Ask an interesting question about physical motion

The Earth rotates at the same time as it rotates and maintains a certain angular velocity, so leap years are generated, which means that the rotation of the Earth cannot be considered alone. (The simplest example is that the day-night cycle in the Arctic and Antarctic Circles is not due to the rotation of the Earth, but to the revolution of the Earth).

Therefore, in an ideal situation, no matter how the car moves, as long as the angle between it and the earth and the sun is certain (that is, the triangle formed by the three points of the car, the center of the earth and the sun only rotates around the one point of the sun, and does not rotate around any other point or side), he will never have a day and night cycle!
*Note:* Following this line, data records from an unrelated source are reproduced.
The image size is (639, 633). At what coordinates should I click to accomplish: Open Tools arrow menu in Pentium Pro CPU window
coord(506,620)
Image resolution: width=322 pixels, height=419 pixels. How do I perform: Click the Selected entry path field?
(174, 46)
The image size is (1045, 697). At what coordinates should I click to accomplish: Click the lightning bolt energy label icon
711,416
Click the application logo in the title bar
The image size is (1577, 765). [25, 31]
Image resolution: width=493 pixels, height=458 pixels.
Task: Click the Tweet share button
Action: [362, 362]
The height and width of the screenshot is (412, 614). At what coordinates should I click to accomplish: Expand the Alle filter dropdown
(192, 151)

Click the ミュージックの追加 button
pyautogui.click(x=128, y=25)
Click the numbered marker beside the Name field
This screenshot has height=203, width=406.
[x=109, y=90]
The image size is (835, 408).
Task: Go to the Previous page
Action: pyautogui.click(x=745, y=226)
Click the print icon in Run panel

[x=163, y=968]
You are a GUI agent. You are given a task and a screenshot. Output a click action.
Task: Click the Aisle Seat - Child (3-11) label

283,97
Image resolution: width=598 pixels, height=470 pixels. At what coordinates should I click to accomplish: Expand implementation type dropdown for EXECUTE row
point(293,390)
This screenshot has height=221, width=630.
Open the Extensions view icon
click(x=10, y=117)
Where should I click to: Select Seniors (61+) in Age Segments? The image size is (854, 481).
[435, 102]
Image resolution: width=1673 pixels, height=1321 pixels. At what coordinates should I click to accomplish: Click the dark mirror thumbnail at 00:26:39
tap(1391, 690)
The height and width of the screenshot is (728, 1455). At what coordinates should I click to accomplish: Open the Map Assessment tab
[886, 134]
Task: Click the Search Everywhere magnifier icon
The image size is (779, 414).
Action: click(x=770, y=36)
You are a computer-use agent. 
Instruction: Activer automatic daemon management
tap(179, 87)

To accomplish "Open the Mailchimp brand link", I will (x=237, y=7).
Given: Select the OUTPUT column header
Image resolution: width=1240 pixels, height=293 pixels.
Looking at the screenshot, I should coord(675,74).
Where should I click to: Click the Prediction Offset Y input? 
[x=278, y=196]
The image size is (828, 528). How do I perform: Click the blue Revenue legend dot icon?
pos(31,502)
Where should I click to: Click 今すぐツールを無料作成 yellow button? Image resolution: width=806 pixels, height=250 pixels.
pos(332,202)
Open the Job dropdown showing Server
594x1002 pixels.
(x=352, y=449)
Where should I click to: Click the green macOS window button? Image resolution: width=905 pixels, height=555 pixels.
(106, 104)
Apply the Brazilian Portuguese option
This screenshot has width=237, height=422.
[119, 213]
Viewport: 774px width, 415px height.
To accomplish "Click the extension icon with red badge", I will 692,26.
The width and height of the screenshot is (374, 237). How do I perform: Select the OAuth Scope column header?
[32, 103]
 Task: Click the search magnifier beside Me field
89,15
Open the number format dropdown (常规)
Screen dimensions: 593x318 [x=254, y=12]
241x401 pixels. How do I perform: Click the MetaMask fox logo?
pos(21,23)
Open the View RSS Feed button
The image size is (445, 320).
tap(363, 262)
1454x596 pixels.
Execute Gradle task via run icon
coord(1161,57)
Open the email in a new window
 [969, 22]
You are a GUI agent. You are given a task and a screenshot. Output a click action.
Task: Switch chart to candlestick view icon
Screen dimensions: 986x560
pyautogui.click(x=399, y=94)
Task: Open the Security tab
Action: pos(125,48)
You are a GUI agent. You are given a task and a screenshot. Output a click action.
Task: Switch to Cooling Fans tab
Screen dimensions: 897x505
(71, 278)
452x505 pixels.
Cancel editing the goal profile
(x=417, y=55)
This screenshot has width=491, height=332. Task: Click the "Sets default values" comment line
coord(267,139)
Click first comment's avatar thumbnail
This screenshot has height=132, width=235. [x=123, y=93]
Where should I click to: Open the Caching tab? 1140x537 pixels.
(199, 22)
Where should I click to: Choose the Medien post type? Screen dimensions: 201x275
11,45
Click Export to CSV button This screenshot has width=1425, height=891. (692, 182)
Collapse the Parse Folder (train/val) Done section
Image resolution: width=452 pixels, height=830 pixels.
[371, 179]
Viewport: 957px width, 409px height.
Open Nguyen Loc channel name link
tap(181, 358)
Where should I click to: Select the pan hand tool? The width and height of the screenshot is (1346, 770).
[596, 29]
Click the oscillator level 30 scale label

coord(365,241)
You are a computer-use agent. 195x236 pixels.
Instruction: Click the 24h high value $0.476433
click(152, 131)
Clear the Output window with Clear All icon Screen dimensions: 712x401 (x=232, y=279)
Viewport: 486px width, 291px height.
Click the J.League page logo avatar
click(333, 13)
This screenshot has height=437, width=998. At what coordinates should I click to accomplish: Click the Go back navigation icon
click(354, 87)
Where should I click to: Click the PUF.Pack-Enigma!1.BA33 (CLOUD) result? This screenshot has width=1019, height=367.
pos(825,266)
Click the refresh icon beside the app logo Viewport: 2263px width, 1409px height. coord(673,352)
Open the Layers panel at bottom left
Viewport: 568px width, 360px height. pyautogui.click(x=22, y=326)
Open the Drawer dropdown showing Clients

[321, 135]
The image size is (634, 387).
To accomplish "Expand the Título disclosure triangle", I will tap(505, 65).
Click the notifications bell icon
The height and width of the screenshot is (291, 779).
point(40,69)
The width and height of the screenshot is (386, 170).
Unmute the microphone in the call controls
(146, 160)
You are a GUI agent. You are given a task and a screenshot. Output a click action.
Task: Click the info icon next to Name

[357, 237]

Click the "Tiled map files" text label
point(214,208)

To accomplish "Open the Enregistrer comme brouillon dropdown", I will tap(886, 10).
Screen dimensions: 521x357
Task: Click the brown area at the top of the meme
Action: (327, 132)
That is to say, only the speed of the car should change with the rotation of the earth, and the direction of the car should also change with it, only the speed should be the same, and it is also possible to see the change of day and night.

There are two scenarios.

1 The car travels in the same direction as the Earth's rotation, so the person sitting in the car will not have a day and night cycle.

2 Otherwise, there will be an alternation of day and night.

It's just the opposite of what the second floor says:

1.The direction of the car is the same as that of the Earth's rotation, with an alternation of day and night.

2.Conversely, there is no alternation of day and night.

First of all, it is assumed that the movement of the car is on the equator line, and if it moves along the meridian line, there must be an alternation of day and night.

1).In the opposite direction of rotation, there is a day-night alternation, and the driver feels a cycle of 12 hours.

2).As with the direction of rotation, there is also a day-night alternation, and the driver perceives the cycle as one year. Because although the driver feels that there is no rotation anymore, do not forget that the earth still rotates.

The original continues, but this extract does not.